Unfortunately, easier said than done for a lot of organizations (at least from my experience and what I have heard from my colleagues and industry analyst friends). I think one of the key reasons why this is hard in practice is because it makes the following assumptions:
- There is a unified vision and alignment across the senior leadership in IT
- The different functions of IT are at a very similar level of maturity
- There is an incentive for everyone to work together to make “Dev” + “Ops” happen since it’s a priority for everyone
The reality is that one or more of the above assumptions are always false. And the real objectives of DevOps cannot be achieved in the real world silos of the different teams that exist in these organizations — Cloud, Security, Architecture, ITSM, Infrastructure, DevOps, App Dev, App Support, Service Desk, PMO etc. In real world, all of these teams have their own frameworks, processes, objectives, their own goals, funding and unfortunately politics.
In the ideal world you would think that they are all aligned and dancing to the same tune. But when you get on the balcony, you see that it’s actually a “Silent Disco” with many channels being subscribed.
To really achieve the ideal “Devops” goals in this organizational context, the CIO, CTO, CISO, Infrastructure leader, App Dev leader etc. have to come together, align and work together to achieve it. So while you are waiting for that to happen (some day), I will venture out and be bold enough to suggest a few practical ideas that I have which could help if you are still finding it challenging in your organization to overcome years of organizational complexity.
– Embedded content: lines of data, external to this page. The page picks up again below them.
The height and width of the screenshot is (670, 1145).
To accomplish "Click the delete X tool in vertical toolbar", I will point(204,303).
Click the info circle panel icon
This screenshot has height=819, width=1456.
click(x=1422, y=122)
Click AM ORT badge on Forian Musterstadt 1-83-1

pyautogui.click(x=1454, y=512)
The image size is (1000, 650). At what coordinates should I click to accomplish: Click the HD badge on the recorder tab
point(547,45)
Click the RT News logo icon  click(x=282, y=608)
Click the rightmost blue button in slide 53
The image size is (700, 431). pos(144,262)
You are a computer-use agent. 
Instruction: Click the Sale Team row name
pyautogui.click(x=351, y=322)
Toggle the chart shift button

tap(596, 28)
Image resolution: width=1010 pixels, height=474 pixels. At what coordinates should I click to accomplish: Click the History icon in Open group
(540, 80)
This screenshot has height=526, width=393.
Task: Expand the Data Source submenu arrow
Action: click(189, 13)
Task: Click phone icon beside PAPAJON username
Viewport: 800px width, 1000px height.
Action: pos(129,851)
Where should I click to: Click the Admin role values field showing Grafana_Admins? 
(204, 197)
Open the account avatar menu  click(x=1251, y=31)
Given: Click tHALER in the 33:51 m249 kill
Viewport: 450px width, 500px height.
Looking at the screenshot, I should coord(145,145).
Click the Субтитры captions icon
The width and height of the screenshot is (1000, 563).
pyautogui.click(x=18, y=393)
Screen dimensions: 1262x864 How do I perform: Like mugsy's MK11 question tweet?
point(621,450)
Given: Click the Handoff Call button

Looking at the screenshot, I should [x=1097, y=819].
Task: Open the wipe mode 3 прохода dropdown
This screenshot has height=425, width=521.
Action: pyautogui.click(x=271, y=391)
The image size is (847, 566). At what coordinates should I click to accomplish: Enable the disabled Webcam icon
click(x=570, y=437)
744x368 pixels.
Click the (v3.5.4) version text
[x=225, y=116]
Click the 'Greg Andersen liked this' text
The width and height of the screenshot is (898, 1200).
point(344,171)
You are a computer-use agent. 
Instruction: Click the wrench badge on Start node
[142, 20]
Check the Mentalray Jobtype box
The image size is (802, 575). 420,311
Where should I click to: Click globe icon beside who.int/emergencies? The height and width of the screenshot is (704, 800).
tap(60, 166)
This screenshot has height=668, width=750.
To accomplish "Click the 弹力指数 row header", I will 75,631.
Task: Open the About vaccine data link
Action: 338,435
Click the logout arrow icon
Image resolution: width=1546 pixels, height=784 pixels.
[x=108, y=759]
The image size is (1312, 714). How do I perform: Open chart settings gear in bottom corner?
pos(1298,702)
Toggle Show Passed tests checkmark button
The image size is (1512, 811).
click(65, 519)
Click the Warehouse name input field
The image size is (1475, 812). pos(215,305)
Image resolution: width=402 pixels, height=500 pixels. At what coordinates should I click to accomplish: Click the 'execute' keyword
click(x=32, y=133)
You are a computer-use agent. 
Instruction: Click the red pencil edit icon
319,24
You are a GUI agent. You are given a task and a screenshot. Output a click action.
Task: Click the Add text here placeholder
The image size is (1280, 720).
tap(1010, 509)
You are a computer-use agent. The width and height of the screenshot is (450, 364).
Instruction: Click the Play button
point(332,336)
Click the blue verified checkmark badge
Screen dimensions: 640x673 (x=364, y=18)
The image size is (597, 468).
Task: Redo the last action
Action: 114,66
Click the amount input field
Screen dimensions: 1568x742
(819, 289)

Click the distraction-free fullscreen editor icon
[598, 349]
The Practical “Dev+Ops” for Enterprise IT:
Each of these ideas presented implemented on its own could act as a forcing function and bring you closer to the desired state for Dev+Ops. And I will be honest, none of this is groundbreaking. What I am proposing is combining the key pieces described in “3 Ways of DevOps”, SRE Principles & Practices, Software Engineering Mindset, Principles from ITIL v4, Organizational Context/Constructs to achieve the said goal.
Here is the summary of my high-level “framework” (more of my mental model) of my proposal:
Define Production, your goals & success criteria
The very first step is to define the behavior of key services and application. Here are the key components of this:
- Define your key services and the corresponding non functional requirements: First step of course is to define your key services and applications. This is typically what you do as part of Service Design in ITIL and for some reason what SRE/DevOps methodology assumes that you already have without referring to it explicitly 😊 Once you do that, you have to define your non functional requirements for each of these services. What are non functional requirements? Well, things like Usability, Performance, Security, Availability, resiliency etc. See — NFRs.
- Ensure that you define & manage Service Levels (SLIs, SLOs and SLAs) for your application/service: The next step is to convert you NFRs into measurable service level indicators, define their objectives and any business agreements. The SRE book has the best reference material on how to do this. See — Service Level Objectives.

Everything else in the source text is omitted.